==== Document section
With --minimal-toolchains, it barfs on the following :

== Running parse hook for METIS-5.1.0-GCC-7.3.0.eb...
== Running parse hook for SCOTCH-6.0.6-gompi-2018.3.312.eb...
== processing EasyBuild easyconfig /cvmfs/soft.computecanada.ca/easybuild/easyconfigs/o/OpenFOAM/OpenFOAM-v1812-gompi-2018.3.312.eb
== building and installing avx2/MPI/gcc7.3/openmpi3.1/openfoam/v1812...
== fetching files [skipped]
== creating build dir, resetting environment...
== backup of existing module file stored at /cvmfs/soft.computecanada.ca/easybuild/modules/2017/avx2/MPI/gcc7.3/openmpi3.1/openfoam/v1812.bak_20190912155905_5432
== unpacking [skipped]
== patching [skipped]
== preparing...
== FAILED: Installation ended unsuccessfully (build directory: /cvmfs/soft.computecanada.ca/easybuild/software/2017/avx2/MPI/gcc7.3/openmpi3.1/openfoam/v1812): build failed (first 300 chars): Missing modules for dependencies (use --robot?): Core/metis/5.1.0
== Results of the build can be found in the log file(s) /tmp/eb-9upFqW/easybuild-OpenFOAM-v1812-20190912.155905.JgRvr.log
ERROR: Build of /cvmfs/soft.computecanada.ca/easybuild/easyconfigs/o/OpenFOAM/OpenFOAM-v1812-gompi-2018.3.312.eb failed (err: 'build failed (first 300 chars): Missing modules for dependencies (use --robot?): Core/metis/5.1.0')

@bartoldeman

ocaisa commented 5 years ago

I think --use-existing-modules would solve this for you.

mboisson commented 5 years ago

That option indeed solves the issue. What other side effect does --use-existing-modules have though ?

ocaisa commented 5 years ago

None, it just means if you have an existing installation higher up the hierarchy it will prefer it.

It was created for zlib, which you would normally have at GCCcore but you also might want at iccifort level since it is highly tuned there.

mboisson commented 5 years ago

Does it still respect minimal toolchains within the installed modules ? Say there is a version with MPI and one without (for whatever reason).

ocaisa commented 5 years ago

In a hierarchy that's the same difference as GCCcore/iccifort so no, it would choose the MPI version (as long as the target software is using the MPI toolchain or higher). If there is some strange corner case where that's not appropriate, you could always explicitly indicate the required toolchain in the easyconfig.

mboisson commented 5 years ago

Ok. We can use use-existing-modules as a workaround, but I would argue this should be the default behavior, not an exception.

ocaisa commented 5 years ago

v4.0 is the time to make your case ;)

mboisson commented 5 years ago

@boegel, thoughts ?

mboisson commented 5 years ago

Without --use-existing-modules the --minimal-toolchains feature is broken as soon as a recipe that has a lower toolchain appears in the easyconfig repository, even if that recipe is not installed on the current system.

ocaisa commented 5 years ago

Actually, that doesn't sound right. It doesn't/shouldn't fail, it will just resolve to the GCCcore and then install it (if you use the robot). It's not true that once another recipe appears it will fail, in fact this is expected for use-existing-modules to do anything useful.

I see in your error it's looking for Core/metis/5.1.0, so with the system toolchain. That seems odd, what does a dry run look like, can that resolve?

mboisson commented 5 years ago

Correction. It will fail if you don't use --robot (we never use --robot).
========
▶ [Prompt 1]: Translate this sentence from the EasyBuild thread into Spanish: "We can use use-existing-modules as a workaround, but I would argue this should be the default behavior, not an exception."
▶ [Prompt 2]: Write out the passage of the EasyBuild thread from "Actually, that doesn't" to "can that resolve?", swapping "dry run" for "test run".
▶ [Prompt 3]: According to the EasyBuild thread, what was the --use-existing-modules option created for?
The lines after this thread play no part in this exercise.
==== Supplied entries
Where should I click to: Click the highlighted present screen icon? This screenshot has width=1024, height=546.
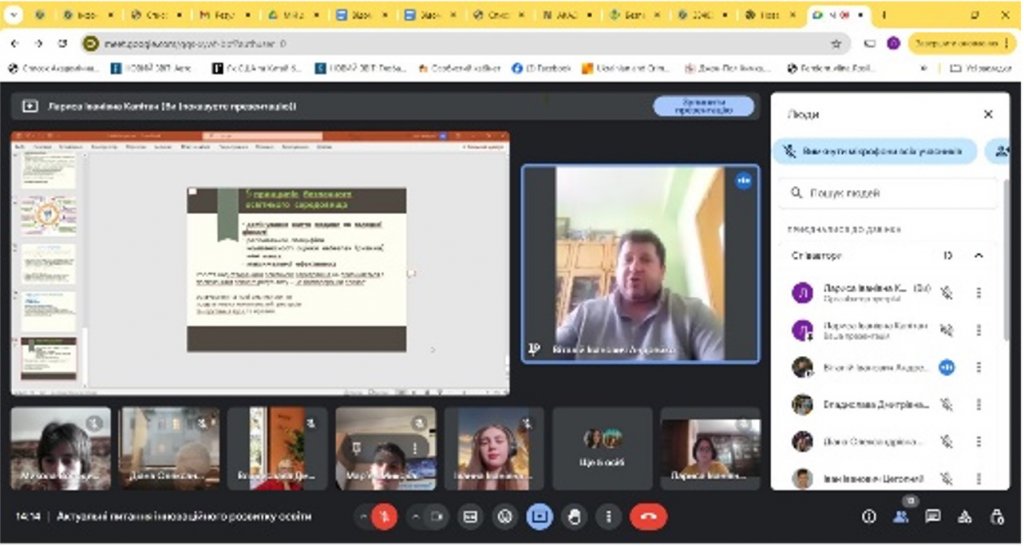pos(540,516)
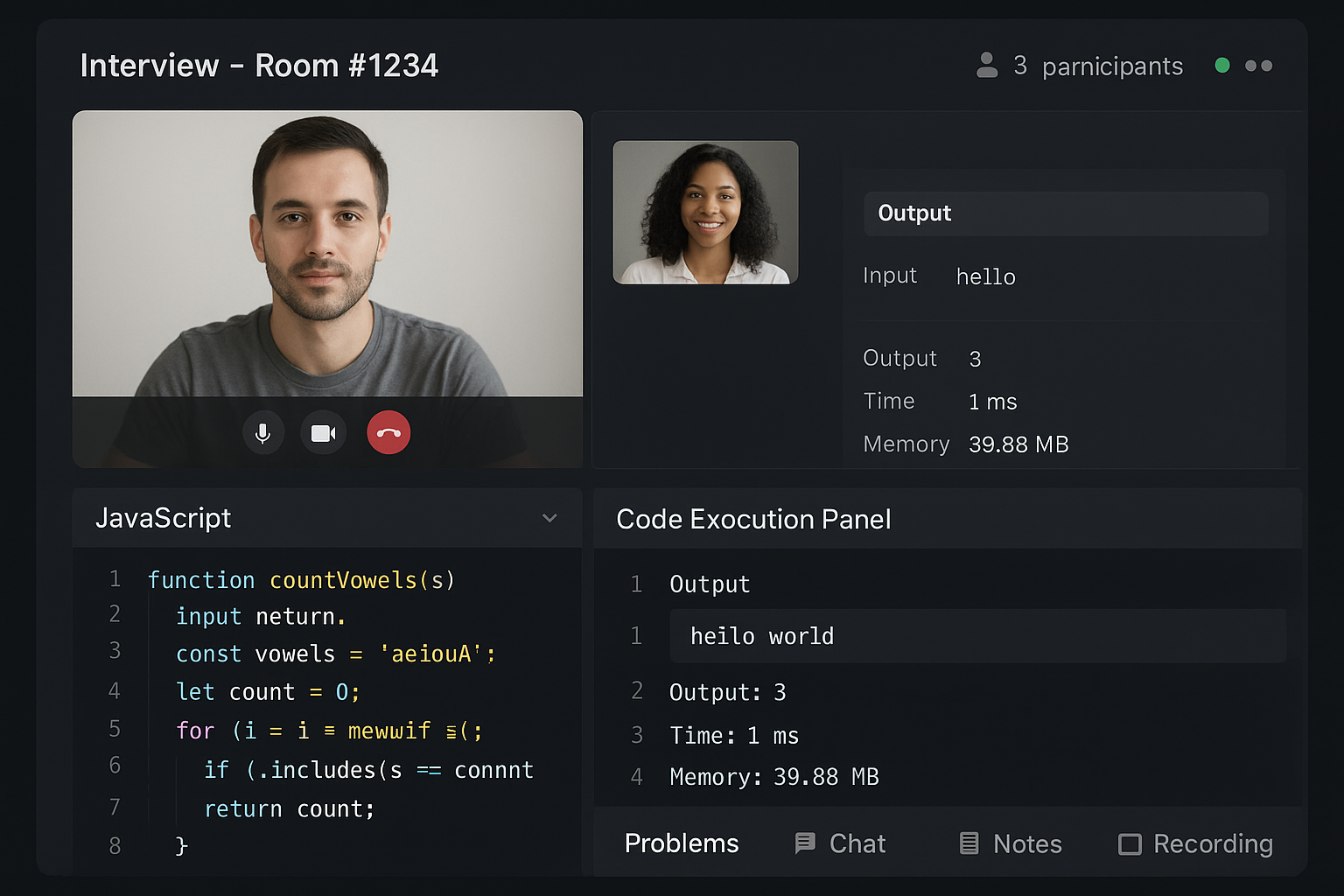Click the green connection status dot
1344x896 pixels.
click(1222, 66)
========
▶ [Written response 1]: Podemos usar use-existing-modules como solución provisional, pero yo diría que este debería ser el comportamiento predeterminado, no una excepción.

▶ [Written response 2]:
Actually, that doesn't sound right. It doesn't/shouldn't fail, it will just resolve to the GCCcore and then install it (if you use the robot). It's not true that once another recipe appears it will fail, in fact this is expected for use-existing-modules to do anything useful.

I see in your error it's looking for Core/metis/5.1.0, so with the system toolchain. That seems odd, what does a test run look like, can that resolve?

▶ [Written response 3]: It was created for zlib, which is normally at GCCcore but might also be wanted at the iccifort level because it is highly tuned there.